**Activity**
Reproduce exactly the final portion of the data: every line from the one containing "[Youtube] (1193, 749)" through the last line, inclusive.

**Available data**

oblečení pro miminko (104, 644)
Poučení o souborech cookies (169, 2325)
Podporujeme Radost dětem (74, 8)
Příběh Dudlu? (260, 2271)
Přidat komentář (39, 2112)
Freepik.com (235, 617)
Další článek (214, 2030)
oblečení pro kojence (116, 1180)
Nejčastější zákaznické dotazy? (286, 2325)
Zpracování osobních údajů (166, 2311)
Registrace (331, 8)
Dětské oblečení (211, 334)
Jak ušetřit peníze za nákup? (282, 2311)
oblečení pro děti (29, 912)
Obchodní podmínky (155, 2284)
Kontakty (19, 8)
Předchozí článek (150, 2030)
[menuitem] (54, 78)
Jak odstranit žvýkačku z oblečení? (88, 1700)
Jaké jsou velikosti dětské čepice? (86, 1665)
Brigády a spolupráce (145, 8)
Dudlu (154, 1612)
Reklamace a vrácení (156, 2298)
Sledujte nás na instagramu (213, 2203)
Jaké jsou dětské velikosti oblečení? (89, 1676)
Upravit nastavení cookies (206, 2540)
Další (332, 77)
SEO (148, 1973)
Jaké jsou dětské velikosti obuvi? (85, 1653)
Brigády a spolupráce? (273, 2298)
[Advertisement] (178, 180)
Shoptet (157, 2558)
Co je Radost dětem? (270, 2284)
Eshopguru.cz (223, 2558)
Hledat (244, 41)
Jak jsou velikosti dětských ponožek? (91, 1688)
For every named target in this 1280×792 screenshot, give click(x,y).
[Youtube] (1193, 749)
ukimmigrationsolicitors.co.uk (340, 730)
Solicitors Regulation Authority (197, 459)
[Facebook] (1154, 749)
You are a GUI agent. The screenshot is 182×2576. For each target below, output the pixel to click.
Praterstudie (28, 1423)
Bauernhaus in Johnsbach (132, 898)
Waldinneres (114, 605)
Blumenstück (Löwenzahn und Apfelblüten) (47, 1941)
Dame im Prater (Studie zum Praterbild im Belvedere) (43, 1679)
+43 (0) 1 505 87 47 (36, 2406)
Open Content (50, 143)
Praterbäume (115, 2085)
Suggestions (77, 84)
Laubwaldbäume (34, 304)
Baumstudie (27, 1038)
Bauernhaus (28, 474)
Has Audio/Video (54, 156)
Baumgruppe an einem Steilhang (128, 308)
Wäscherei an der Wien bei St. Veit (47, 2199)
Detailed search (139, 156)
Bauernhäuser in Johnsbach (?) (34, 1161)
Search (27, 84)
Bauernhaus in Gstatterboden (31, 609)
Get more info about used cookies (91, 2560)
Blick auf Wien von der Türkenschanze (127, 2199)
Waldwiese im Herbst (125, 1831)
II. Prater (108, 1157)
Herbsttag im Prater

**Expected answer**
[Youtube] (1193, 749)
ukimmigrationsolicitors.co.uk (340, 730)
Solicitors Regulation Authority (197, 459)
[Facebook] (1154, 749)
You are a GUI agent. The screenshot is 182×2576. For each target below, output the pixel to click.
Praterstudie (28, 1423)
Bauernhaus in Johnsbach (132, 898)
Waldinneres (114, 605)
Blumenstück (Löwenzahn und Apfelblüten) (47, 1941)
Dame im Prater (Studie zum Praterbild im Belvedere) (43, 1679)
+43 (0) 1 505 87 47 (36, 2406)
Open Content (50, 143)
Praterbäume (115, 2085)
Suggestions (77, 84)
Laubwaldbäume (34, 304)
Baumstudie (27, 1038)
Bauernhaus (28, 474)
Has Audio/Video (54, 156)
Baumgruppe an einem Steilhang (128, 308)
Wäscherei an der Wien bei St. Veit (47, 2199)
Detailed search (139, 156)
Bauernhäuser in Johnsbach (?) (34, 1161)
Search (27, 84)
Bauernhaus in Gstatterboden (31, 609)
Get more info about used cookies (91, 2560)
Blick auf Wien von der Türkenschanze (127, 2199)
Waldwiese im Herbst (125, 1831)
II. Prater (108, 1157)
Herbsttag im Prater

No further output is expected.